»»
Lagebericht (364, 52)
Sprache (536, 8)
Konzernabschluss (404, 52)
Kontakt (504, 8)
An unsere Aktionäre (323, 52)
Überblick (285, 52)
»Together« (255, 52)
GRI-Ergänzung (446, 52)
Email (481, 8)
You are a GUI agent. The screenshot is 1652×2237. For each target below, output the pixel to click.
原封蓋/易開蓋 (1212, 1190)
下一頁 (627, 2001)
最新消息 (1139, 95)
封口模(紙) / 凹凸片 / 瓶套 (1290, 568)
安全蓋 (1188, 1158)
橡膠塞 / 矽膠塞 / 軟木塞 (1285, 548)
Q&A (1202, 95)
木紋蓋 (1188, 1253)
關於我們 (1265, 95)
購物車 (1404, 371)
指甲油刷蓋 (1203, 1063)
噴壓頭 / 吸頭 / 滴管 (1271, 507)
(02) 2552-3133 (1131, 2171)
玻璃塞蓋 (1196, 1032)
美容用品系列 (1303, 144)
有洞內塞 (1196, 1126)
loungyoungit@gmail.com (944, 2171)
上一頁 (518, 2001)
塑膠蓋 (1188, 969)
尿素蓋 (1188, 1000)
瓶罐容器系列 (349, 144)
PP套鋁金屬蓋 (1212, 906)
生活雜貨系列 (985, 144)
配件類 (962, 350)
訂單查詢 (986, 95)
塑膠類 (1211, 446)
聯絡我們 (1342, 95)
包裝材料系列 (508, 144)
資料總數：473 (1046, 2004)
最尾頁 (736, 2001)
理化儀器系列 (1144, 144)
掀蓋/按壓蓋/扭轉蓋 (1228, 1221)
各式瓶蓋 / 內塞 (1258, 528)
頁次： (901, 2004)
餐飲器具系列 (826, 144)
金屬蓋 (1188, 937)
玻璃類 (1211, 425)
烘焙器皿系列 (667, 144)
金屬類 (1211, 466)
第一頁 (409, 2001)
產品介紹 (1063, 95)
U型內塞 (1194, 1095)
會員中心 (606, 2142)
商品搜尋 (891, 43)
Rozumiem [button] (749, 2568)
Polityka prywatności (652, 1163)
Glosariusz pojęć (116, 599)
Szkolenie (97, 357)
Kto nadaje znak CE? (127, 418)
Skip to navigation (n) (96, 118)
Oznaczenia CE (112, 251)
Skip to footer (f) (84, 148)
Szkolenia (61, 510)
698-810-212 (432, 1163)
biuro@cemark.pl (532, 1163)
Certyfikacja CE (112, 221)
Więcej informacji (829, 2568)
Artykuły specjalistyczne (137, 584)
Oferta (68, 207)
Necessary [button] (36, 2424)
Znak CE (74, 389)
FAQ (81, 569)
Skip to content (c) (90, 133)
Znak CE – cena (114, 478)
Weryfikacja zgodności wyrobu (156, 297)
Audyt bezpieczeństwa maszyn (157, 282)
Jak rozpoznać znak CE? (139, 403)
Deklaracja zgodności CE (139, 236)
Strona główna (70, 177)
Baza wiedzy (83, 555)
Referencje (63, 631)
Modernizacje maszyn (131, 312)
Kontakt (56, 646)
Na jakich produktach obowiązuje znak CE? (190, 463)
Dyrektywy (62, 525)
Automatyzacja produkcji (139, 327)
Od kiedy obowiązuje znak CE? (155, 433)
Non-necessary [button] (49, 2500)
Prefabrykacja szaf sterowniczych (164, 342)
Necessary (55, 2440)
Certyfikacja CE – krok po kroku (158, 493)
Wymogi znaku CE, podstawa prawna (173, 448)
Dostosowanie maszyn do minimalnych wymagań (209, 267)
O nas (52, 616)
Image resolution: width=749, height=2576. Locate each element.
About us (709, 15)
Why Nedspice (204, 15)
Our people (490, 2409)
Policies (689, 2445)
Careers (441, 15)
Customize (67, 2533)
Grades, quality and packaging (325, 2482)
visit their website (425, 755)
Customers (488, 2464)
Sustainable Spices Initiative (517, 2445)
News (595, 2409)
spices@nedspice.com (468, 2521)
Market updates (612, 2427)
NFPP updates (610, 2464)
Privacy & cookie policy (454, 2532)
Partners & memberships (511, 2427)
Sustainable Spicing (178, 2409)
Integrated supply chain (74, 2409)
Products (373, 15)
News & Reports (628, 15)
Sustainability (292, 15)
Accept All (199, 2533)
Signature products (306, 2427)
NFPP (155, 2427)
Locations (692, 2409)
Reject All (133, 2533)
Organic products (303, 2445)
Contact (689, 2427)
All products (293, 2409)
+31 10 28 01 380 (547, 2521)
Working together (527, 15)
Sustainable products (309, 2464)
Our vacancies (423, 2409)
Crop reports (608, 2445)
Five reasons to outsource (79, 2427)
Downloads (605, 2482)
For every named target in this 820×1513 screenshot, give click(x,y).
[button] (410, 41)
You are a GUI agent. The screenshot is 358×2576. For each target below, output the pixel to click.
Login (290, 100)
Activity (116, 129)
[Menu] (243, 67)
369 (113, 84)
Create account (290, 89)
««
Look at the entries above. Then set all of them down again exactly.

> WRITTEN RESPONSE
Lagebericht (364, 52)
Sprache (536, 8)
Konzernabschluss (404, 52)
Kontakt (504, 8)
An unsere Aktionäre (323, 52)
Überblick (285, 52)
»Together« (255, 52)
GRI-Ergänzung (446, 52)
Email (481, 8)
You are a GUI agent. The screenshot is 1652×2237. For each target below, output the pixel to click.
原封蓋/易開蓋 (1212, 1190)
下一頁 (627, 2001)
最新消息 (1139, 95)
封口模(紙) / 凹凸片 / 瓶套 (1290, 568)
安全蓋 (1188, 1158)
橡膠塞 / 矽膠塞 / 軟木塞 (1285, 548)
Q&A (1202, 95)
木紋蓋 (1188, 1253)
關於我們 (1265, 95)
購物車 (1404, 371)
指甲油刷蓋 (1203, 1063)
噴壓頭 / 吸頭 / 滴管 (1271, 507)
(02) 2552-3133 (1131, 2171)
玻璃塞蓋 (1196, 1032)
美容用品系列 (1303, 144)
有洞內塞 (1196, 1126)
loungyoungit@gmail.com (944, 2171)
上一頁 (518, 2001)
塑膠蓋 (1188, 969)
尿素蓋 (1188, 1000)
瓶罐容器系列 (349, 144)
PP套鋁金屬蓋 (1212, 906)
生活雜貨系列 (985, 144)
配件類 (962, 350)
訂單查詢 (986, 95)
塑膠類 (1211, 446)
聯絡我們 (1342, 95)
包裝材料系列 (508, 144)
資料總數：473 (1046, 2004)
最尾頁 (736, 2001)
理化儀器系列 (1144, 144)
掀蓋/按壓蓋/扭轉蓋 (1228, 1221)
各式瓶蓋 / 內塞 (1258, 528)
頁次： (901, 2004)
餐飲器具系列 (826, 144)
金屬蓋 (1188, 937)
玻璃類 (1211, 425)
烘焙器皿系列 (667, 144)
金屬類 (1211, 466)
第一頁 (409, 2001)
產品介紹 (1063, 95)
U型內塞 (1194, 1095)
會員中心 (606, 2142)
商品搜尋 (891, 43)
Rozumiem [button] (749, 2568)
Polityka prywatności (652, 1163)
Glosariusz pojęć (116, 599)
Szkolenie (97, 357)
Kto nadaje znak CE? (127, 418)
Skip to navigation (n) (96, 118)
Oznaczenia CE (112, 251)
Skip to footer (f) (84, 148)
Szkolenia (61, 510)
698-810-212 (432, 1163)
biuro@cemark.pl (532, 1163)
Certyfikacja CE (112, 221)
Więcej informacji (829, 2568)
Artykuły specjalistyczne (137, 584)
Oferta (68, 207)
Necessary [button] (36, 2424)
Znak CE (74, 389)
FAQ (81, 569)
Skip to content (c) (90, 133)
Znak CE – cena (114, 478)
Weryfikacja zgodności wyrobu (156, 297)
Audyt bezpieczeństwa maszyn (157, 282)
Jak rozpoznać znak CE? (139, 403)
Deklaracja zgodności CE (139, 236)
Strona główna (70, 177)
Baza wiedzy (83, 555)
Referencje (63, 631)
Modernizacje maszyn (131, 312)
Kontakt (56, 646)
Na jakich produktach obowiązuje znak CE? (190, 463)
Dyrektywy (62, 525)
Automatyzacja produkcji (139, 327)
Od kiedy obowiązuje znak CE? (155, 433)
Non-necessary [button] (49, 2500)
Prefabrykacja szaf sterowniczych (164, 342)
Necessary (55, 2440)
Certyfikacja CE – krok po kroku (158, 493)
Wymogi znaku CE, podstawa prawna (173, 448)
Dostosowanie maszyn do minimalnych wymagań (209, 267)
O nas (52, 616)
Image resolution: width=749, height=2576. Locate each element.
About us (709, 15)
Why Nedspice (204, 15)
Our people (490, 2409)
Policies (689, 2445)
Careers (441, 15)
Customize (67, 2533)
Grades, quality and packaging (325, 2482)
visit their website (425, 755)
Customers (488, 2464)
Sustainable Spices Initiative (517, 2445)
News (595, 2409)
spices@nedspice.com (468, 2521)
Market updates (612, 2427)
NFPP updates (610, 2464)
Privacy & cookie policy (454, 2532)
Partners & memberships (511, 2427)
Sustainable Spicing (178, 2409)
Integrated supply chain (74, 2409)
Products (373, 15)
News & Reports (628, 15)
Sustainability (292, 15)
Accept All (199, 2533)
Signature products (306, 2427)
NFPP (155, 2427)
Locations (692, 2409)
Reject All (133, 2533)
Organic products (303, 2445)
Contact (689, 2427)
All products (293, 2409)
+31 10 28 01 380 (547, 2521)
Working together (527, 15)
Sustainable products (309, 2464)
Our vacancies (423, 2409)
Crop reports (608, 2445)
Five reasons to outsource (79, 2427)
Downloads (605, 2482)
For every named target in this 820×1513 screenshot, give click(x,y).
[button] (410, 41)
You are a GUI agent. The screenshot is 358×2576. For each target below, output the pixel to click.
Login (290, 100)
Activity (116, 129)
[Menu] (243, 67)
369 (113, 84)
Create account (290, 89)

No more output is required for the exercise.